The Numbers Behind Drake
Drake is the most popular hip-hop artist today (as measured by Spotify streams). He generates hit after hit as if he has a formula for creating successful songs. With help from Spotify and Genius, we can try reverse-engineering that formula.
In this post, we’ll analyze Drake’s discography from several angles to see how his music has evolved over time and which features lead to popularity.
Dataset
I use tracks from the following albums:
- Scorpion (2018)
- More Life (2017)
- Views (2016)
- If You’re Reading This It’s Too Late (2015)

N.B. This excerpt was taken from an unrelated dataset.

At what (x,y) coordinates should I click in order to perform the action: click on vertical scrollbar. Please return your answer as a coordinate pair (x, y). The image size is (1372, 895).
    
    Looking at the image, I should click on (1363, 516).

- Nothing Was The Same (2013)
- Take Care (2011)
- Thank Me Later (2010)
- So Far Gone (2009)
I omit What a Time to Be Alive (2015) because it’s a collab with Future, and the tracks are rather different from the rest of Drake’s discography.
I also remove the following interlude tracks from all analysis:
- “Skepta Interlude” - More Life
- “Jorja Interlude” - More Life
- “Summers Over Interlude” - Views
- “Wednesday Night Interlude” - If You’re Reading This It’s Too Late
- “Cameras / Good Ones Go Interlude - Medley” - Take Care
- “Buried Alive Interlude” - Take Care
- “Cece’s Interlude” - Thank Me Later
General Trends
Popularity
Spotify offers a popularity measure for each track. Here’s their explanation:
The popularity is calculated by algorithm and is based, in the most part, on the total number of plays the track has had and how recent those plays are. Generally speaking, songs that are being played a lot now will have a higher popularity than songs that were played a lot in the past.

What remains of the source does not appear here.